BEGIN DATASET CONTENT
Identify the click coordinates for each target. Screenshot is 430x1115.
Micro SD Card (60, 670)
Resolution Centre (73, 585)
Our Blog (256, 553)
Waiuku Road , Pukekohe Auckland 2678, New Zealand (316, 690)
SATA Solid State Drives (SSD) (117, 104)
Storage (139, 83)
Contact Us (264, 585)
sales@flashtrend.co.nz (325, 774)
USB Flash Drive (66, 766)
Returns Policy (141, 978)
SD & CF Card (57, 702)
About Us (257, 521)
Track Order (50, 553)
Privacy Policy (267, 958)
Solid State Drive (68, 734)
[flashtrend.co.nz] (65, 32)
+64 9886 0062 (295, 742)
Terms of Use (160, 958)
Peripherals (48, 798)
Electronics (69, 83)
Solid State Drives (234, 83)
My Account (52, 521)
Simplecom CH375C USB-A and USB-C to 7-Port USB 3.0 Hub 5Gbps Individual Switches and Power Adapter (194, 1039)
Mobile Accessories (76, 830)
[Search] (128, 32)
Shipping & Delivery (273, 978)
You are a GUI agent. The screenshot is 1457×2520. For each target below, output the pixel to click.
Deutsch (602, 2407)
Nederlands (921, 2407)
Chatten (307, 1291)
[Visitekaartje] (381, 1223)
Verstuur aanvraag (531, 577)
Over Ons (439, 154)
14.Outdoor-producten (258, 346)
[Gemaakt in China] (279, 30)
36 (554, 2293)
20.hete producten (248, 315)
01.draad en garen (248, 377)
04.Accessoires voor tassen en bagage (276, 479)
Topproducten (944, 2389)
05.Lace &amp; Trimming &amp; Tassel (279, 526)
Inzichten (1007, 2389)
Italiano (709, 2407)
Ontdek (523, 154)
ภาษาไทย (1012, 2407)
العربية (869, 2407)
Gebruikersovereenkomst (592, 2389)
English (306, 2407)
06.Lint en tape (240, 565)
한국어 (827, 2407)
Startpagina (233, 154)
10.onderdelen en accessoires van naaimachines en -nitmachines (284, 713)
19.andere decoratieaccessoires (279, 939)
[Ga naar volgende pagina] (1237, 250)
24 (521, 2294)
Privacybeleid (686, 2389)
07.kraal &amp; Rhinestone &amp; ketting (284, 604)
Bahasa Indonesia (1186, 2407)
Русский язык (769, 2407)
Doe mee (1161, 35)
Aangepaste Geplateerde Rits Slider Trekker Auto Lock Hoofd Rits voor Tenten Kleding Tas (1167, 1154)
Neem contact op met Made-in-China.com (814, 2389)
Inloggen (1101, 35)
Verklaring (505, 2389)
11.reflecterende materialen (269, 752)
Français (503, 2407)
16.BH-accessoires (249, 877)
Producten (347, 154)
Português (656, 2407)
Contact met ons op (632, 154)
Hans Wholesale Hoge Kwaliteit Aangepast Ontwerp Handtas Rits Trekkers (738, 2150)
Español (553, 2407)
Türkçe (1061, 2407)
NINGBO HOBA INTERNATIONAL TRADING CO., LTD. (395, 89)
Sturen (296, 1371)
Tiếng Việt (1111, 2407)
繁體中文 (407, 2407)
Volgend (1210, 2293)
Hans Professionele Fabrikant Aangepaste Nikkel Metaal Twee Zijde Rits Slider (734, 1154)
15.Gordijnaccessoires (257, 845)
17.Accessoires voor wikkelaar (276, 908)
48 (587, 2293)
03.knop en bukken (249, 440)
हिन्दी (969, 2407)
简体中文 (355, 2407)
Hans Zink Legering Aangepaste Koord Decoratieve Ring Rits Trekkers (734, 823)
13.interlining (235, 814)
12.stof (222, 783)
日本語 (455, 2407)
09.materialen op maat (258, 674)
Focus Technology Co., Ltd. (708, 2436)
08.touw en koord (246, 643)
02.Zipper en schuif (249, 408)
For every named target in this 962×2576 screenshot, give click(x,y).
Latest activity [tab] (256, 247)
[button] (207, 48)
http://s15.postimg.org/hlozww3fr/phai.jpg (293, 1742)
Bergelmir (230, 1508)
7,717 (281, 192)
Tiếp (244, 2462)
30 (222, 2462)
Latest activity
END DATASET CONTENT
■ WORK REQUEST:
Copy out each line of the data above, exactly, if it lies between the line holding "Simplecom CH375C USB-A" and the line holding "36 (554, 2293)", inclusive; copy no other line.

■ SOLUTION:
Simplecom CH375C USB-A and USB-C to 7-Port USB 3.0 Hub 5Gbps Individual Switches and Power Adapter (194, 1039)
Mobile Accessories (76, 830)
[Search] (128, 32)
Shipping & Delivery (273, 978)
You are a GUI agent. The screenshot is 1457×2520. For each target below, output the pixel to click.
Deutsch (602, 2407)
Nederlands (921, 2407)
Chatten (307, 1291)
[Visitekaartje] (381, 1223)
Verstuur aanvraag (531, 577)
Over Ons (439, 154)
14.Outdoor-producten (258, 346)
[Gemaakt in China] (279, 30)
36 (554, 2293)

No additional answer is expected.